-- Parts of the exercise --
a: Rewrite the benchmark refactor pull request between "AntoineRichard · 2026-06-16T07:45:06Z" and "Part 5/5 cleanup.", inclusive, substituting "launcher" for each occurrence of "dispatcher".
b: Pick up the benchmark refactor pull request after its last sentence and continue it.

-- Reading text --

START

Add unified training benchmark dispatcher and RL adapters (benchmark refactor, Part 3/5) by AntoineRichard · Pull Request #6199 · isaac-sim/IsaacLab

AntoineRichard · 2026-06-16T07:45:06Z

Description

Part 3 of 5 of the benchmark refactor series — the unified training dispatcher + RL adapters.

Stacked on Parts 1–2 (#6197, #6198). The diff against develop below also includes Parts 1–2 until they merge. For the incremental Part 3 changes only, view:
AntoineRichard/IsaacLab@antoiner/benchmark-runtime-startup...antoiner/benchmark-training

Series: Part 1/5 core (#6197) → Part 2/5 runtime + startup (#6198) → Part 3/5 training (this PR) → Part 4/5 play (#6201) → Part 5/5 cleanup.

This PR is purely additive — it adds training.py and the per-backend adapters alongside the existing benchmark_rsl_rl.py / benchmark_rlgames.py / run_training_benchmarks.sh, which keep working unchanged. Removal of the legacy scripts and utils.py is deferred to Part 5/5.

END

-- Listing --
START

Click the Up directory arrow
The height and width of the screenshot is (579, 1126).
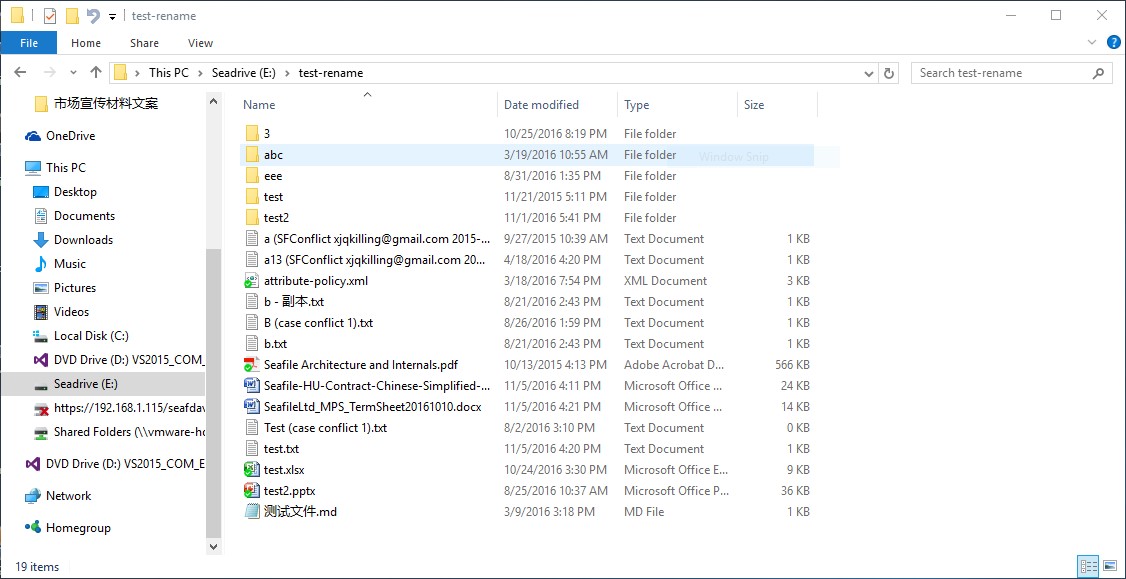click(96, 73)
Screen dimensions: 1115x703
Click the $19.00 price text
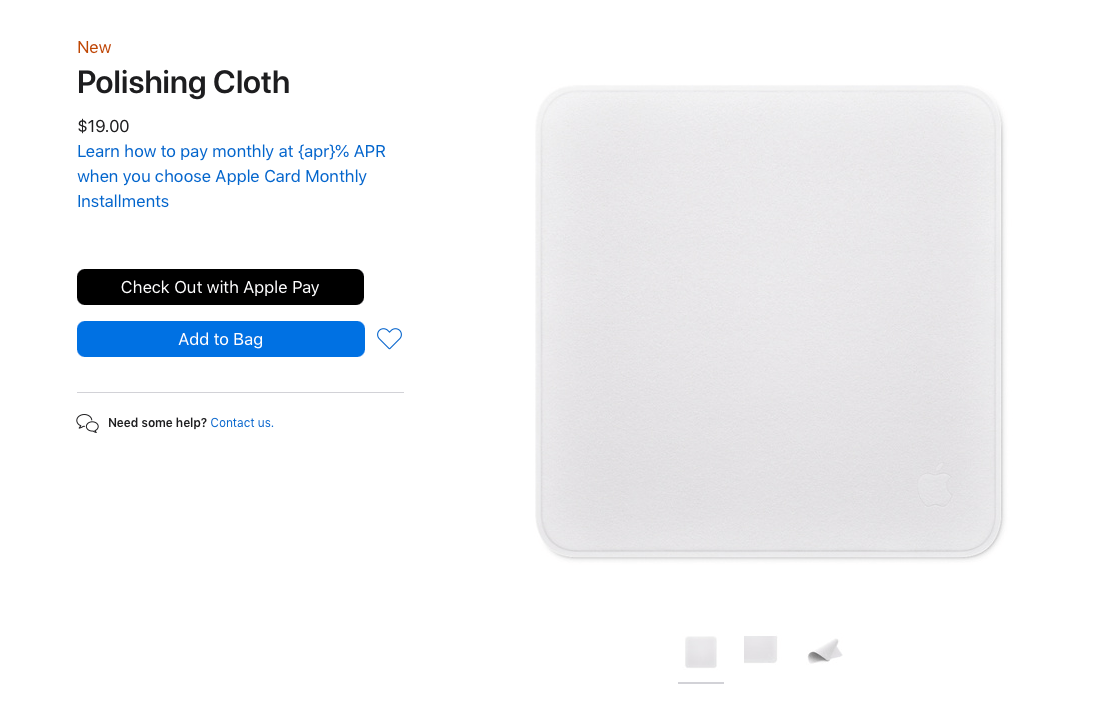pos(103,127)
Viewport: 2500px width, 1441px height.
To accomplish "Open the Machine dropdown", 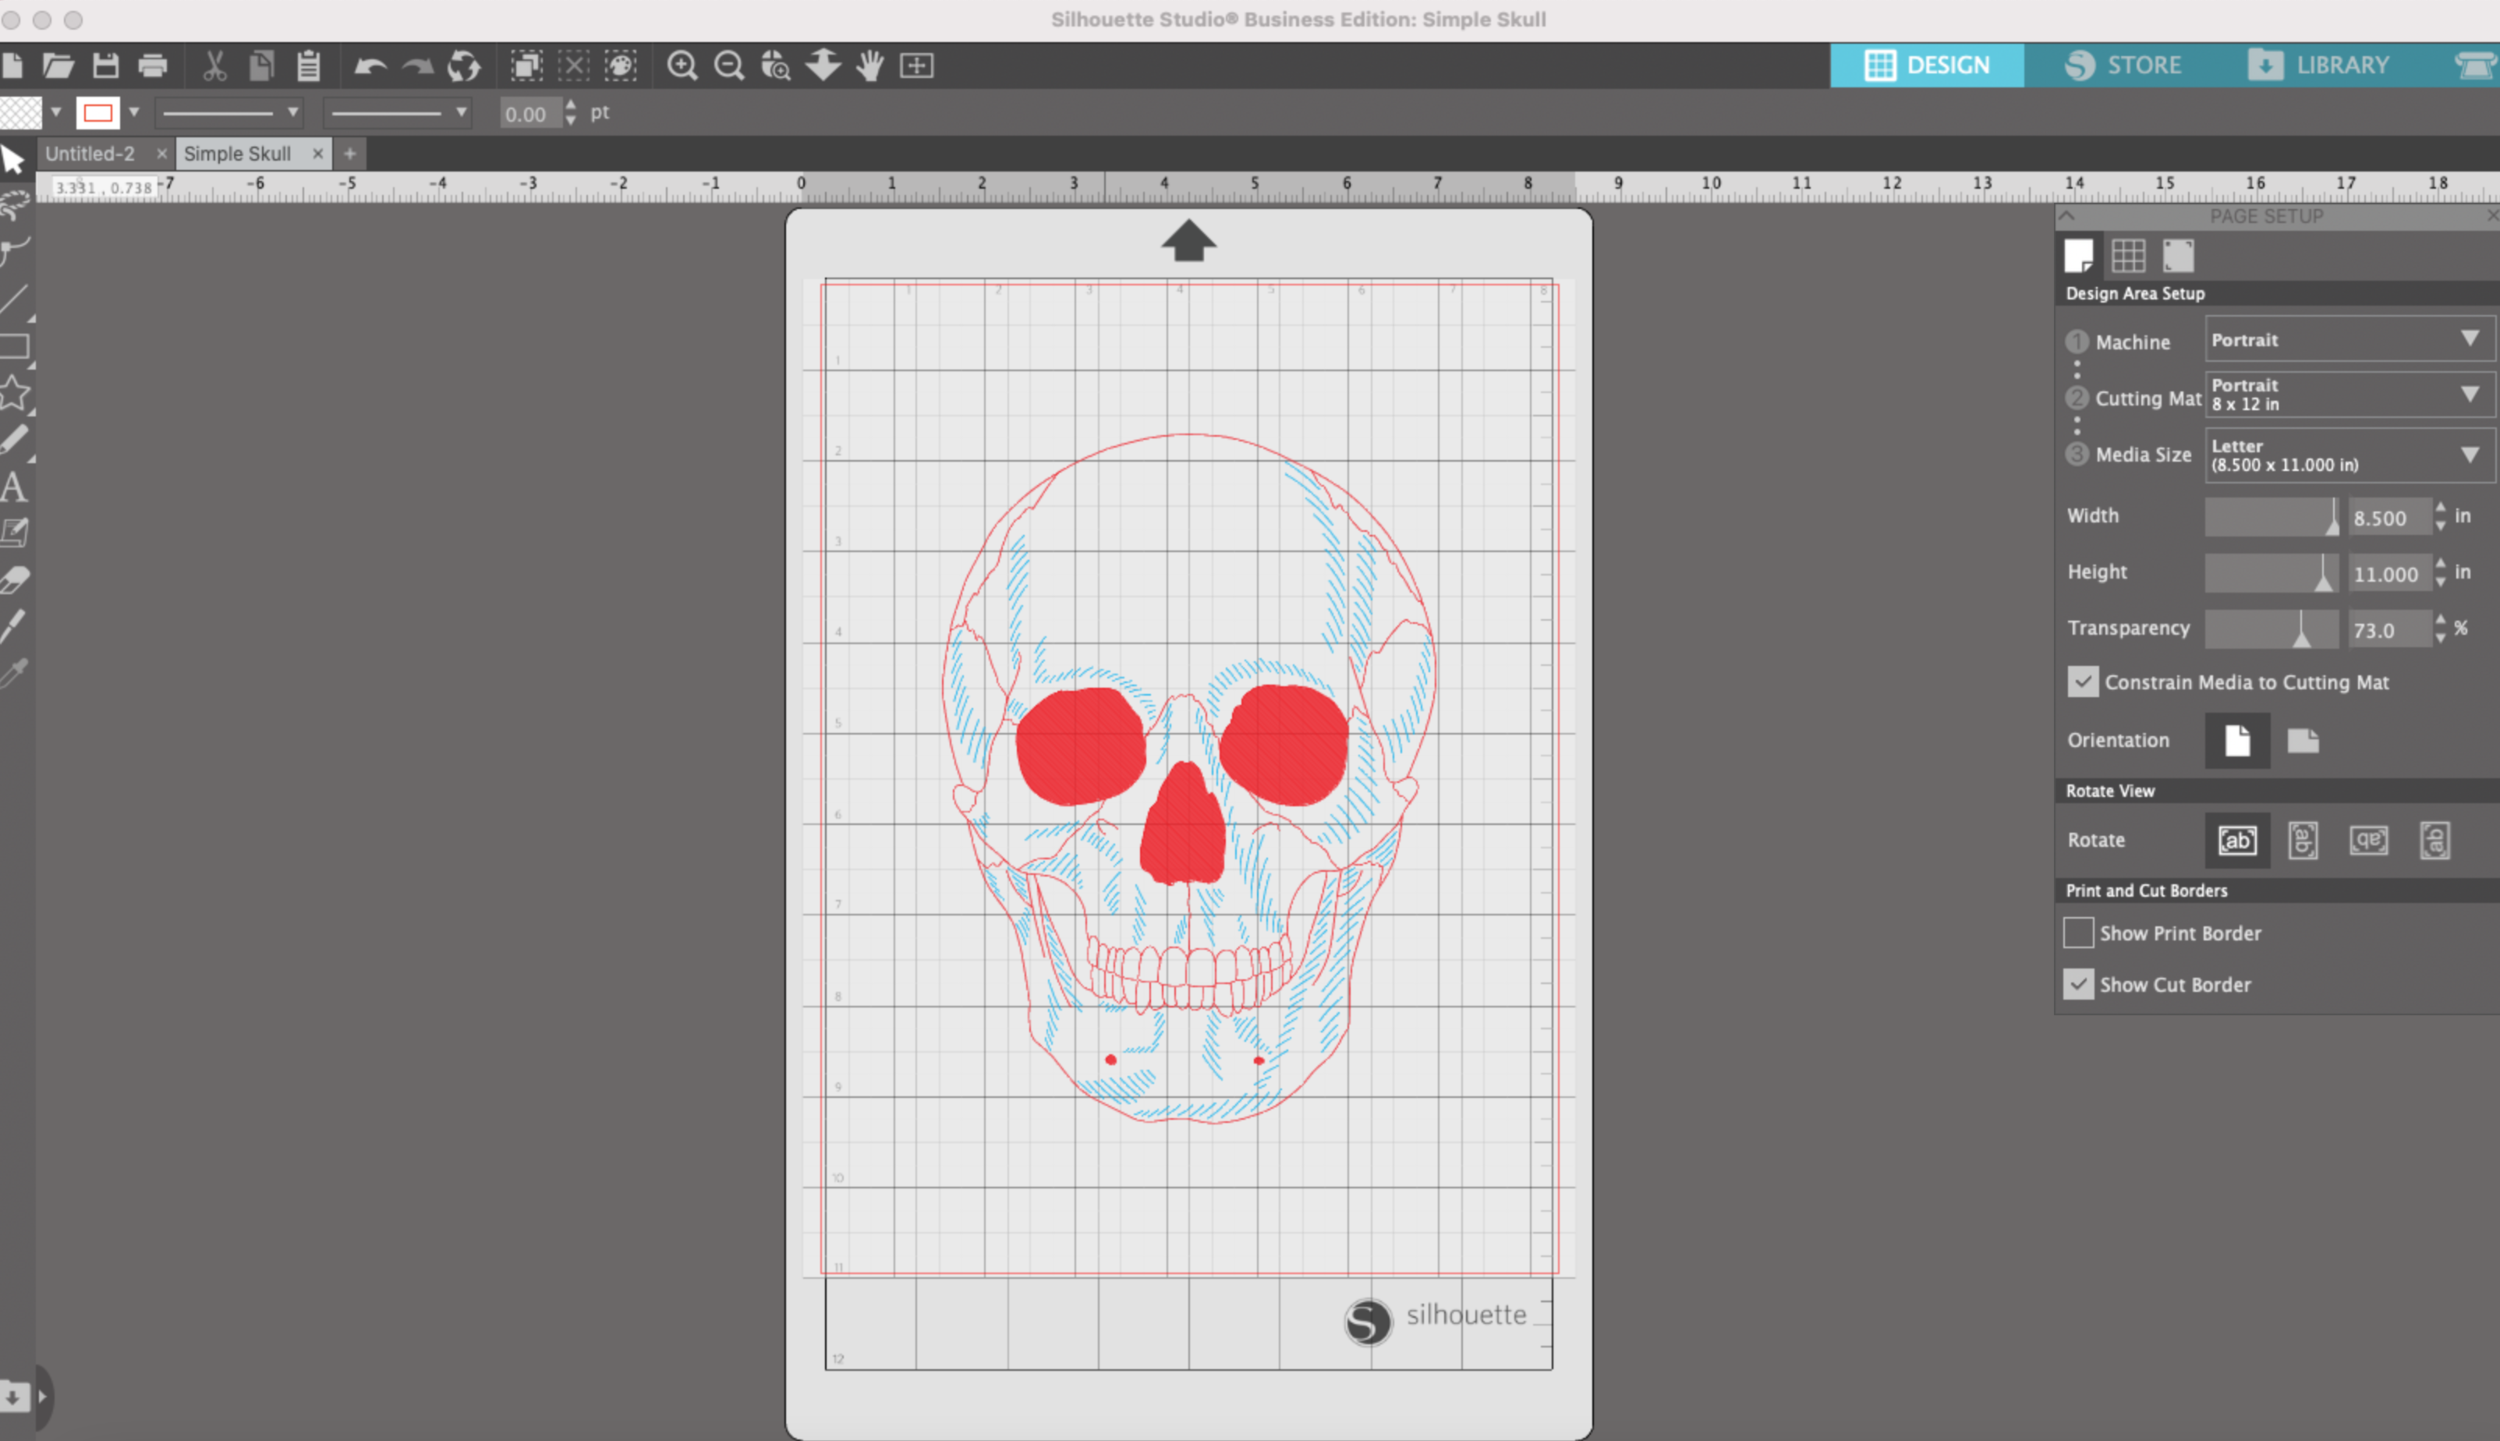I will pos(2348,340).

END

-- Expected answers --
a:
AntoineRichard · 2026-06-16T07:45:06Z

Description

Part 3 of 5 of the benchmark refactor series — the unified training launcher + RL adapters.

Stacked on Parts 1–2 (#6197, #6198). The diff against develop below also includes Parts 1–2 until they merge. For the incremental Part 3 changes only, view:
AntoineRichard/IsaacLab@antoiner/benchmark-runtime-startup...antoiner/benchmark-training

Series: Part 1/5 core (#6197) → Part 2/5 runtime + startup (#6198) → Part 3/5 training (this PR) → Part 4/5 play (#6201) → Part 5/5 cleanup.

b:
Adds:

scripts/benchmarks/training.py — dispatcher selecting the RL library with --rl_library {rsl_rl, rl_games, skrl, sb3} (mirrors scripts/reinforcement_learning/train.py).
Per-backend adapters (rsl_rl/bench_rsl_rl.py, rl_games/bench_rl_games.py, skrl/bench_skrl.py, sb3/bench_sb3.py) that run real training under BenchmarkMonitor and emit a TrainingBundle via the shared core.
Smoke tests for all four backends.

Also repoints the shared early_stop.py at the core SuccessRateTracker. This is a behavior-preserving change: the public wrappers/observers/CLI helpers are unchanged, and the legacy benchmark_rsl_rl.py / benchmark_rlgames.py (which import only those preserved symbols) keep working against it.

Docs: updates the RL-training sections of the benchmarking / performance / warp-environments / visualization pages. (The 3.0 migration-guide "Benchmark Scripts" section, which documents the legacy-script removal, lands with Part 5/5.)

Validated on develop (Newton/MJWarp): all four training smokes pass (rsl_rl / skrl / sb3 at 16 envs, rl_games at 512).

Fixes # (n/a)

Type of change

New feature (non-breaking change which adds functionality)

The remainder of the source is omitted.